Dataset | SigNet | SigNet-F | SigNet-SPP-300dpi |
---|---|---|---|
GPDS | GPDS_signet | GPDS_signet_f | GPDS_signetspp_300dpi |
MCYT | MCYT_signet | MCYT_signet_f | MCYT_signetspp_300dpi** |
CEDAR | CEDAR_signet | CEDAR_signet_f | CEDAR_signetspp_300dpi** |
Brazilian PUC-PR* | brazilian_signet | brazilian_signet_f | Brazilian_signetspp_300dpi** |
There are two files for each user: real_X.mat and forg_X.mat. The first contains a matrix of size N x 2048, containing the feature vectors of N genuine signatures from that user. The second contains a matrix of size M x 2048, containing the feature vectors of each of the M skilled forgeries made targetting the user.
* Note: for the brazilian PUC-PR dataset, the first 10 forgeries are "Simple forgeries", while the last 10 forgeries are "Skilled forgeries".

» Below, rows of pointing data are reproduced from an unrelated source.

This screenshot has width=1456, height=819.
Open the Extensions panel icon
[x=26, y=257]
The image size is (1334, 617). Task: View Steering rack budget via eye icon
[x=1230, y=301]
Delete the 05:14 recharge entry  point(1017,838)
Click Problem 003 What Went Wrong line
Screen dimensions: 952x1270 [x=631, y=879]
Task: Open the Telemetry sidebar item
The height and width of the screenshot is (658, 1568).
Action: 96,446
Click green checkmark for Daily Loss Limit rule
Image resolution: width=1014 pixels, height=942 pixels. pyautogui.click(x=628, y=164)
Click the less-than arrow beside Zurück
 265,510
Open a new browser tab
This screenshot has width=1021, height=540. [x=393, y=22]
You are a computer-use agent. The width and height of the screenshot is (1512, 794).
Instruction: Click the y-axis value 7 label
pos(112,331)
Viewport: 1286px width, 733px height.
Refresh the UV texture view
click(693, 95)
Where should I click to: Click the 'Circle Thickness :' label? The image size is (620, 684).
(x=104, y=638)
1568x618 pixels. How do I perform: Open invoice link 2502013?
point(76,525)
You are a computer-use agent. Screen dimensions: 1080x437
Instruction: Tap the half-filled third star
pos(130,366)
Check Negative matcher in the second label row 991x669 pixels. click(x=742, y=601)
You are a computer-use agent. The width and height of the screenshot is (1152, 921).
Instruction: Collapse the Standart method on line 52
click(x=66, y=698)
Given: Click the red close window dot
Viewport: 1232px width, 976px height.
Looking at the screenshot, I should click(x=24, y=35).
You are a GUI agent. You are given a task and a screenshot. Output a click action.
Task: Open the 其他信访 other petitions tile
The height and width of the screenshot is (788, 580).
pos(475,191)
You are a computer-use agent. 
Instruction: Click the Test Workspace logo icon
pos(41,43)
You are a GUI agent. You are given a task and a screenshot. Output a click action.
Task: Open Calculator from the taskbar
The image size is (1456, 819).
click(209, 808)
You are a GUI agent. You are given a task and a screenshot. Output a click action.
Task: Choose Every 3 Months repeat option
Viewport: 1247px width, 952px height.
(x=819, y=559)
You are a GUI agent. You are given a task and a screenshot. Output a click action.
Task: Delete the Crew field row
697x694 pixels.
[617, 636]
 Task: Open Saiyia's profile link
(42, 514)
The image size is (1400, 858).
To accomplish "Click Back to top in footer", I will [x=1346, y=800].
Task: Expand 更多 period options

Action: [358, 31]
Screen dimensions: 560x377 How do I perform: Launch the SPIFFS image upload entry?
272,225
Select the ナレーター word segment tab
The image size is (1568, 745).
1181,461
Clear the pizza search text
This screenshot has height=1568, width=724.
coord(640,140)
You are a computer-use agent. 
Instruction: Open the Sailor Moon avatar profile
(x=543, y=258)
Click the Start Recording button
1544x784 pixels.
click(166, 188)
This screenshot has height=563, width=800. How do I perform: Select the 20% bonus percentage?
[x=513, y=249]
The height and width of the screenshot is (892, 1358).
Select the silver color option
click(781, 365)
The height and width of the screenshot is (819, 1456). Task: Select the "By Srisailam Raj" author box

** Note: These results are without finetuning the network to the particular datasets. We used the model trained with "SPP Fixed", and considered images in 300dpi, centered in a canvas of size defined in GPDS (428 X 612; larger images were processed in the original size). Note that this is different than the protocol used in the paper, since in the paper we were randomly splitting the datasets in 50% train(for finetuning) and 50% test.
f = load('real_2.mat')
% f.features: [Nx2048 single]
from scipy.io import loadmat
features = loadmat('real_2.mat')['features']
# features: numpy array of shape (M, 2048)
If you use our code, please consider citing the following papers:
[1] Hafemann, Luiz G., Robert Sabourin, and Luiz S. Oliveira. "Learning Features for Offline Handwritten Signature Verification using Deep Convolutional Neural Networks" http://dx.doi.org/10.1016/j.patcog.2017.05.012 (preprint)
[2] Hafemann, Luiz G., Robert Sabourin, and Luiz S. Oliveira. "Fixed-sized representation learning from Offline Handwritten Signatures of different sizes" https://doi.org/10.1007/s10032-018-0301-6 (preprint)
If using any of the four datasets mentioned above, please cite the paper that introduced the dataset:
GPDS: Vargas, J.F., M.A. Ferrer, C.M. Travieso, and J.B. Alonso. 2007. “Off-Line Handwritten Signature GPDS-960 Corpus.” In Document Analysis and Recognition, 9th I nternational Conference on, 2:764–68. doi:10.1109/ICDAR.2007.4377018.
MCYT: Ortega-Garcia, Javier, J. Fierrez-Aguilar, D. Simon, J. Gonzalez, M. Faundez-Zanuy, V. Espinosa, A. Satue, et al. 2003. “MCYT Baseline Corpus: A Bimodal Biometric Database.” IEE Proceedings-Vision, Image and Signal Processing 150 (6): 395–401.
CEDAR: Kalera, Meenakshi K., Sargur Srihari, and Aihua Xu. 2004. “Offline Signature Verification and Identification Using Distance Statistics.” International Journal of Pattern Recognition and Artificial Intelligence 18 (7): 1339–60. doi:10.1142/S0218001404003630.
Brazilian PUC-PR: Freitas, C., M. Morita, L. Oliveira, E. Justino, A. Yacoubi, E. Lethelier, F. Bortolozzi, and R. Sabourin. 2000. “Bases de Dados de Cheques Bancarios Brasilei ros.” In XXVI Conferencia Latinoamericana de Informatica.
The source code is released under the BSD 2-clause license. Note that the trained models used the GPDS dataset for training (which is restricted for non-comercial use).